=== DATA FOR THIS EXERCISE ===

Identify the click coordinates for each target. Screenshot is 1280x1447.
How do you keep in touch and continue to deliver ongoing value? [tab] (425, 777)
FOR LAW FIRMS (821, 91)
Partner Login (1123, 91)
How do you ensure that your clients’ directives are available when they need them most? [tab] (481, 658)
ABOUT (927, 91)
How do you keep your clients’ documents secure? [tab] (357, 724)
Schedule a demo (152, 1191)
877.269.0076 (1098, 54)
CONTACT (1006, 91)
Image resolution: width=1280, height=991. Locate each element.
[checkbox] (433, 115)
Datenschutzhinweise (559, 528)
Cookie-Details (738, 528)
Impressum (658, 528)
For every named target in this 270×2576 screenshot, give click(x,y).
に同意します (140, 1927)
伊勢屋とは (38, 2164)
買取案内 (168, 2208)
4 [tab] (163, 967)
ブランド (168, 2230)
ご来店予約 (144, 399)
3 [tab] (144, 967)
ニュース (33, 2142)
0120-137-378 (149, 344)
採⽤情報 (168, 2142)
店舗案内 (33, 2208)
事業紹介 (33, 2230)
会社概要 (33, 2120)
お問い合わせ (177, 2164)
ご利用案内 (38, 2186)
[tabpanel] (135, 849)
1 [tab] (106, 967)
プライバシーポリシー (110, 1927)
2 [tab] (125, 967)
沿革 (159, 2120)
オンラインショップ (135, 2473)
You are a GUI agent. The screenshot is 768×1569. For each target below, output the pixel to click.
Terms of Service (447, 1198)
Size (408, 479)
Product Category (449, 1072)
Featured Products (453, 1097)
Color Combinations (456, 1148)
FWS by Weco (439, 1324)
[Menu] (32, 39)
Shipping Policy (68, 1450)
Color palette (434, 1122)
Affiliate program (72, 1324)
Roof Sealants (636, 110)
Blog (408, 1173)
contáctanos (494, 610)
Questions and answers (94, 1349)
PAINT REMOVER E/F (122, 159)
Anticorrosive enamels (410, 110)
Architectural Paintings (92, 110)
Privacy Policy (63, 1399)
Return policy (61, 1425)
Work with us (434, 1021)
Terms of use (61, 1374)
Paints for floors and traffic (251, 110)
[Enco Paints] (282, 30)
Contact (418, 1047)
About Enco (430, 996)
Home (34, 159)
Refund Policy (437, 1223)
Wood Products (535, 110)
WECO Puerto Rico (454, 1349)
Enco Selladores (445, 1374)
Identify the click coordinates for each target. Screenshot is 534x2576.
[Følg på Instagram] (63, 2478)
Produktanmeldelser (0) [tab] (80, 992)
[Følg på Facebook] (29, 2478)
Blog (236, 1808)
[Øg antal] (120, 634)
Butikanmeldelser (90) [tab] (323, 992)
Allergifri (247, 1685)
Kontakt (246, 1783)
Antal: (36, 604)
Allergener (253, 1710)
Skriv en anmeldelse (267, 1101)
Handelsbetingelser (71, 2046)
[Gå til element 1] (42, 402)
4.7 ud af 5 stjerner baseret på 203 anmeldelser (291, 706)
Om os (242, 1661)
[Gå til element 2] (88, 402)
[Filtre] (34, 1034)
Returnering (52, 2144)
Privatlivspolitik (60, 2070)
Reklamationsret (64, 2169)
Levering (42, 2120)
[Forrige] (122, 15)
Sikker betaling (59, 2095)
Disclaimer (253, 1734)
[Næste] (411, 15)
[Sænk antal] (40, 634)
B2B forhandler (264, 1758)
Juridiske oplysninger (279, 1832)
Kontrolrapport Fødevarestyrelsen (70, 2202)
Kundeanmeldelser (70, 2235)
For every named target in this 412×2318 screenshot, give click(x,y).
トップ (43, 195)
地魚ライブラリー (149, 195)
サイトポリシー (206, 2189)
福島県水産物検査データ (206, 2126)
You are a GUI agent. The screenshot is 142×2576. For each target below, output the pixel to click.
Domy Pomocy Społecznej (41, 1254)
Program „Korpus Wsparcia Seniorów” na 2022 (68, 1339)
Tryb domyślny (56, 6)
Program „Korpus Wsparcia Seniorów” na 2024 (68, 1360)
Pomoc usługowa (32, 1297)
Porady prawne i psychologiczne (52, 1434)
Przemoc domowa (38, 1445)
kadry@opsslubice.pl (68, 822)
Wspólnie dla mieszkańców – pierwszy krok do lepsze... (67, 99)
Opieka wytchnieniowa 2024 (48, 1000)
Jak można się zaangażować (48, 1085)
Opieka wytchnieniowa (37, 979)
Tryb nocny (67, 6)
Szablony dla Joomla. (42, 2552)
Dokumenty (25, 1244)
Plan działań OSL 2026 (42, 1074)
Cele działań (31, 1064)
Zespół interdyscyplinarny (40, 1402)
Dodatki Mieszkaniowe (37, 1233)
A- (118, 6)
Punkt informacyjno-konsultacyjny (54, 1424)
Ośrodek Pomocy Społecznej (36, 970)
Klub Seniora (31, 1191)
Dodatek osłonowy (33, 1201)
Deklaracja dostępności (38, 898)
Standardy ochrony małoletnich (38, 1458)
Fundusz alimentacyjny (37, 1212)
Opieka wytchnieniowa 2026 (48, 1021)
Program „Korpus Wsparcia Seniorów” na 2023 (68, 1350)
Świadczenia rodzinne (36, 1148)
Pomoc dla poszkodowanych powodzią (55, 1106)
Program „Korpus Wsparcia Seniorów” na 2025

=== ACTION ITEM ===
The answer is the records above restated word for word from their opening line through the line that holds "Impressum (658, 528)", both included, and nothing else.

=== FINISHED TASK ===
Identify the click coordinates for each target. Screenshot is 1280x1447.
How do you keep in touch and continue to deliver ongoing value? [tab] (425, 777)
FOR LAW FIRMS (821, 91)
Partner Login (1123, 91)
How do you ensure that your clients’ directives are available when they need them most? [tab] (481, 658)
ABOUT (927, 91)
How do you keep your clients’ documents secure? [tab] (357, 724)
Schedule a demo (152, 1191)
877.269.0076 (1098, 54)
CONTACT (1006, 91)
Image resolution: width=1280, height=991. Locate each element.
[checkbox] (433, 115)
Datenschutzhinweise (559, 528)
Cookie-Details (738, 528)
Impressum (658, 528)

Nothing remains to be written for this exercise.